**Stated task 1:**
Answer these questions from the passage about Bernie's announcement speech, one answer per line:
(a) On what date was the formal announcement speech given?
(b) Which band provided the music that introduced him?
(c) How does the writer describe the speech itself?
**Stated task 2:** Print the passage about Bernie's announcement speech, starting with "Reproduced now is" and going on through "gist of it.".
**Stated task 3:** Proceed with the passage about Bernie's announcement speech from the point where it stops.

**Text segment:**
◆ ◆ ◆ ◆ ◆
This is a rather short chapter, and it's even shorter on original content. Yawn. Seems like you're getting a bit lazy, Bernie! No, but it is good to keep something like this down as a matter of historical record. The bulk of this chapter, by which I mean all but 2 pages of it, concern the text of his formal announcement speech from May 26, 2015. Introduced with music from his "favorite Vermont band, Mango Jam" as well as close friends and associates, Bernie stood out there at Lake Champlain and delivered a speech that would pretty well serve as a template for the next year of barnstorming (116). As Ben Cohen noted even back then, "Bernie is the real thing" (116).

Reproduced now is a Reader's Digest version of the speech, which I will also [link here because it's better to hear Bernie when you can]( The speech itself is fine albeit rough, and it seems to doubleback on itself a bit in the middle. Order of elements wasn't quite in place yet, but he got better at it. Anyway, this should give you the gist of it.
◆ ◆ ◆ ◆ ◆
**Dataset section:**
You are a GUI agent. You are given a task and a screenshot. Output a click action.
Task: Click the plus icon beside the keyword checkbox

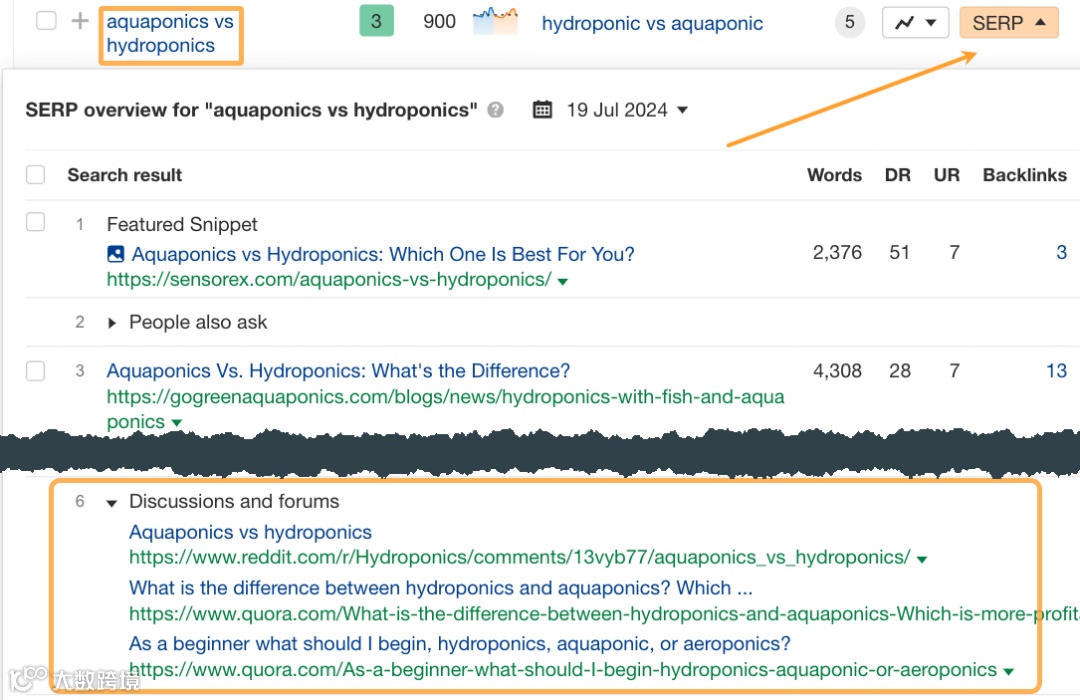(78, 20)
◆ ◆ ◆ ◆ ◆
**Result 1:**
(a) May 26, 2015
(b) Mango Jam
(c) Fine albeit rough

**Result 2:**
Reproduced now is a Reader's Digest version of the speech, which I will also [link here because it's better to hear Bernie when you can]( The speech itself is fine albeit rough, and it seems to doubleback on itself a bit in the middle. Order of elements wasn't quite in place yet, but he got better at it. Anyway, this should give you the gist of it.

**Result 3:**
Today, with your support and the support of millions of people throughout this country, we being a political revolution to transform our country economically, politically, socially, and environmentally.

Let's be clear. This campaign is not about Bernie Sanders. It is not about Hillary Clinton. It is not about Jeb Bush or anyone else. This campaign is about the needs of the American people, and the ideas and proposals that effectively address those needs. As someone who has never run a negative political ad in his life, my campaign will be drive by issues and serious debate—not political gossip, not reckless personal attacks or character assassination. This is what I believe the American people want and deserve. I hope other candidates agree, and I hope the media allows that to happen.

Let me be clear. There is something profoundly wrong when the top one-tenth of 1 percent owns almost as much wealth as the bottom 90 percent, and when 99 percent of all new income goes to the top 1 percent.

American democracy is not about billionaires being able to buy candidates and elections. It is not about the Koch brothers, Sheldon Adelson, and other incredibly wealthy individuals spending billions of dollars to elect candidates who will make the rich richer and everyone else poorer.

Climate change is real.

It is no secret that there is massive discontent with politics in America today.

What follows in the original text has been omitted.